The blue-chip prospect represents the future of the Buffalo Sabres and the excitement surrounding the Amerks' season.

Vanek also could be the poster boy for Rochester's poor start. There are many reasons why the Amerks head into their 7:30 p.m. game against the Cincinnati Mighty Ducks with one of the three worst records in the 28-team American Hockey League.

Defense has been abhorrent. Goaltending has been mediocre. Even-strength scoring has been infrequent.

But no one on the roster sums it up like Vanek, who entered his rookie campaign as a symbol for organizational hope on a team projected as a Calder Cup contender that is 1-4-2-1.

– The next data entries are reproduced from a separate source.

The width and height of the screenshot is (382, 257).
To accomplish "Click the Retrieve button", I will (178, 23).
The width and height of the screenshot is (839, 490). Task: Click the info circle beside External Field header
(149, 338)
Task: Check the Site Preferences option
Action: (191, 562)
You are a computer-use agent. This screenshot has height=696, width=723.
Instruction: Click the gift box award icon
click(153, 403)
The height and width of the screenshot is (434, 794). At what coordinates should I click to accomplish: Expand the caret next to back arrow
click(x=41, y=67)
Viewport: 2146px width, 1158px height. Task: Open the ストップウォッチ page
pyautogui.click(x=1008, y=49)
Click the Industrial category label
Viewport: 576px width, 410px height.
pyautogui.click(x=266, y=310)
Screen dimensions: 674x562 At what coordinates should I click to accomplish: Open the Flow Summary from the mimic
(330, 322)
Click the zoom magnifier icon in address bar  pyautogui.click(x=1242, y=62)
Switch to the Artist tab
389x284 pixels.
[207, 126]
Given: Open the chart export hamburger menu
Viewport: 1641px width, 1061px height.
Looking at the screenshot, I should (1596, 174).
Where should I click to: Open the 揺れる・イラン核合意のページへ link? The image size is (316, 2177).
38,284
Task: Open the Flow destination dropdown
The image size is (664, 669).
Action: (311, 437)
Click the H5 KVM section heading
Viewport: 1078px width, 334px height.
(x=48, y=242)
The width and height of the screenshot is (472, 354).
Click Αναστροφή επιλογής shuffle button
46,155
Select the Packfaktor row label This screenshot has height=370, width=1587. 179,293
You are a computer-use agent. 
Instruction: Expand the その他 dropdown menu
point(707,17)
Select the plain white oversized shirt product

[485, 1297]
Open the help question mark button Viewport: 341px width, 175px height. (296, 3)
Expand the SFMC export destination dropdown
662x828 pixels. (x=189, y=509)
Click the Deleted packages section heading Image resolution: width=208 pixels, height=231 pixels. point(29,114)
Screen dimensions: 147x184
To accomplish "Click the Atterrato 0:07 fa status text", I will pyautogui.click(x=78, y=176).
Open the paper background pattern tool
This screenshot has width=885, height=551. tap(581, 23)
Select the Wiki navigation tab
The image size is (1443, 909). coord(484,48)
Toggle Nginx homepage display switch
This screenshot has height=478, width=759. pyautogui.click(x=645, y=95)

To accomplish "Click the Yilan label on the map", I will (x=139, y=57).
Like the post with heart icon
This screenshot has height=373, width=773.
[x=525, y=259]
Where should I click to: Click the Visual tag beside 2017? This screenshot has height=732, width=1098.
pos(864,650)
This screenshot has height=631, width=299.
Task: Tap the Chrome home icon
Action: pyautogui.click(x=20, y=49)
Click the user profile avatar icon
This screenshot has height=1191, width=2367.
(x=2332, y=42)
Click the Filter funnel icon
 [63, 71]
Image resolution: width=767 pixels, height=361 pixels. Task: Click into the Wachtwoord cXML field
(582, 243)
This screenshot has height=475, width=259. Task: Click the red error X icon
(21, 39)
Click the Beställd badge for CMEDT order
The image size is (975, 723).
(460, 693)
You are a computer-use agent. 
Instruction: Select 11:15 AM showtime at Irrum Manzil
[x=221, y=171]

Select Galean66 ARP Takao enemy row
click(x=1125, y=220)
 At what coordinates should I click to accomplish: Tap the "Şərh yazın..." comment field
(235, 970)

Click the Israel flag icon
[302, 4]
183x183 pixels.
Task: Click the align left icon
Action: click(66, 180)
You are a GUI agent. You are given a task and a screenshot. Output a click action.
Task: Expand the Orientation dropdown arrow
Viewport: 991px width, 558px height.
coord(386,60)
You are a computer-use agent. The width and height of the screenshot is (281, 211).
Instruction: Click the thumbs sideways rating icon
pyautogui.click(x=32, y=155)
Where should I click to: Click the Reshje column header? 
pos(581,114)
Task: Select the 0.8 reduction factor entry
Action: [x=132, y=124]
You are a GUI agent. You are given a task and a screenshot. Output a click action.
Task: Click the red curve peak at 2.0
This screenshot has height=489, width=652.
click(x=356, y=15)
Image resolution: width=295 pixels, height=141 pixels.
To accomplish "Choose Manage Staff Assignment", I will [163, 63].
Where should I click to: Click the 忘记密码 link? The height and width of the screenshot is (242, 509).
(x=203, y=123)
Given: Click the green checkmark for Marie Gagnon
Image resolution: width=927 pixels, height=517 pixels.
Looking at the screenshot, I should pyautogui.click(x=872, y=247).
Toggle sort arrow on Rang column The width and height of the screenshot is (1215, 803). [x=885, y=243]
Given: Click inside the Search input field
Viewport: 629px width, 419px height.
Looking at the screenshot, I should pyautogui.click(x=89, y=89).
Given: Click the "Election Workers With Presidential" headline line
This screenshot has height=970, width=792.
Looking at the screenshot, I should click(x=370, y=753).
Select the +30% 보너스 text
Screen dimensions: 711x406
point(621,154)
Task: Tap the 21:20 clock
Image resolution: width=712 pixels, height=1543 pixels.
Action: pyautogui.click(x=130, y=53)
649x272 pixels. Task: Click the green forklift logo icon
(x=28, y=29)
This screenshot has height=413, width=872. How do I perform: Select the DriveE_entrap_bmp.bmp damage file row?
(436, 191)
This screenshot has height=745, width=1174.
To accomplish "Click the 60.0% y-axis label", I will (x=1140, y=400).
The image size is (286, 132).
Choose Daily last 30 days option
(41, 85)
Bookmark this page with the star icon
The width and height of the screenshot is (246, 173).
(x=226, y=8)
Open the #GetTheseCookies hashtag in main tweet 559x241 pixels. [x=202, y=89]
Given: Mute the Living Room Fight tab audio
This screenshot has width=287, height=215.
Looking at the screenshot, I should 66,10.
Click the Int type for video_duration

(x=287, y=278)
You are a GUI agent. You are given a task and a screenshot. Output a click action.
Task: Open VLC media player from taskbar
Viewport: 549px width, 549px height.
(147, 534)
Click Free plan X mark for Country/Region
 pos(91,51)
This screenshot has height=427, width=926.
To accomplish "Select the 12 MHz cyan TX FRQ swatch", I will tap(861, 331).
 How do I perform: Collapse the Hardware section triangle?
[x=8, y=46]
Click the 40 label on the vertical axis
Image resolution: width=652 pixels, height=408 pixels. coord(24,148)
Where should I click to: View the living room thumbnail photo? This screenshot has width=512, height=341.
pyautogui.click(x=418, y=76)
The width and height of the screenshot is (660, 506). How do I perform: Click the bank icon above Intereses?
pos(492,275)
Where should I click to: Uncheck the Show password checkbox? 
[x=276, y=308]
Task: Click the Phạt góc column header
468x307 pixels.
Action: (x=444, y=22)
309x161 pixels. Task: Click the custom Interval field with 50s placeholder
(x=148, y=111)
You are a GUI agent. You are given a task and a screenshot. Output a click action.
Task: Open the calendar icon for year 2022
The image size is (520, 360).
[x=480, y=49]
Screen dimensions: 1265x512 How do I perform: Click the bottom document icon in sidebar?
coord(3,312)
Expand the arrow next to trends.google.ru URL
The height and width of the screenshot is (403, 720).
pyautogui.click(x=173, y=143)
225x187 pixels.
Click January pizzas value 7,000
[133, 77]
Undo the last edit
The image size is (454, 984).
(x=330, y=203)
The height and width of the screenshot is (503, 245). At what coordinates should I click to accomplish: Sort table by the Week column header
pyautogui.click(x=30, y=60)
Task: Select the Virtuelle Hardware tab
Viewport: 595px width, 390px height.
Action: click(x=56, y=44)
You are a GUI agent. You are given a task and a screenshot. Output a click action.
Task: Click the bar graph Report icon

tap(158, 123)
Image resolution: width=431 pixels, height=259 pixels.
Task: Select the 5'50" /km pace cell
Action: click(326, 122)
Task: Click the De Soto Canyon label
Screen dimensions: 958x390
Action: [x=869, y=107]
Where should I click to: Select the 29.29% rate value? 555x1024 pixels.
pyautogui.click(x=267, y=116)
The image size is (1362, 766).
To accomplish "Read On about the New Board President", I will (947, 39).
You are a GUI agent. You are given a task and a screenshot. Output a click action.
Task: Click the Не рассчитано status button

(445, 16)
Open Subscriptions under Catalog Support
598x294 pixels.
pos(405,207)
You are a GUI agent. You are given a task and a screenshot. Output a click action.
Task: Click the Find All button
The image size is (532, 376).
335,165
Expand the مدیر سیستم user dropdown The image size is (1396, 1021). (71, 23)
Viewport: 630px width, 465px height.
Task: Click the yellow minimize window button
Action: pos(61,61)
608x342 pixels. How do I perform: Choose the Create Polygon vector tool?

The fifth overall selection of the 2003 draft would have been a candidate to make the Sabres out of training camp -- had there been one. Fans were eager to see the explosive University of Minnesota winger perform.

But only five games into Vanek's pro career he was a healthy scratch on a winless team.

"It's definitely mentally tough," Vanek said after Thursday's practice in Blue Cross Arena. "You expect to play more, and you know you can't play more. It's frustrating, but you can't whine about it. You just show up in practice and show them what you can do there, I guess."

Vanek has livened up a bit since he was benched. At the time he had zero points, nine shots and a minus-3 rating through four games. In the three games since he has a power-play goal, nine shots and a minus-1 rating.

"You can't step into any league right out of college and be great," Amerks captain Chris Taylor said. "He's had some learning adjustments, but he's come back the last three games and played really well. I like his aggressiveness. He's getting shots on net. He's being creative."

Like many before him, Vanek has discovered the transition from college hockey to the pros can be rather challenging, even for one of the NCAA's greatest offensive threats.

Tonight will mark Vanek's return to the ice where, as a freshman, he led Minnesota to the 2003 NCAA title. He was Minnesota's leading scorer again last season, but points in the AHL haven't been plentiful so far.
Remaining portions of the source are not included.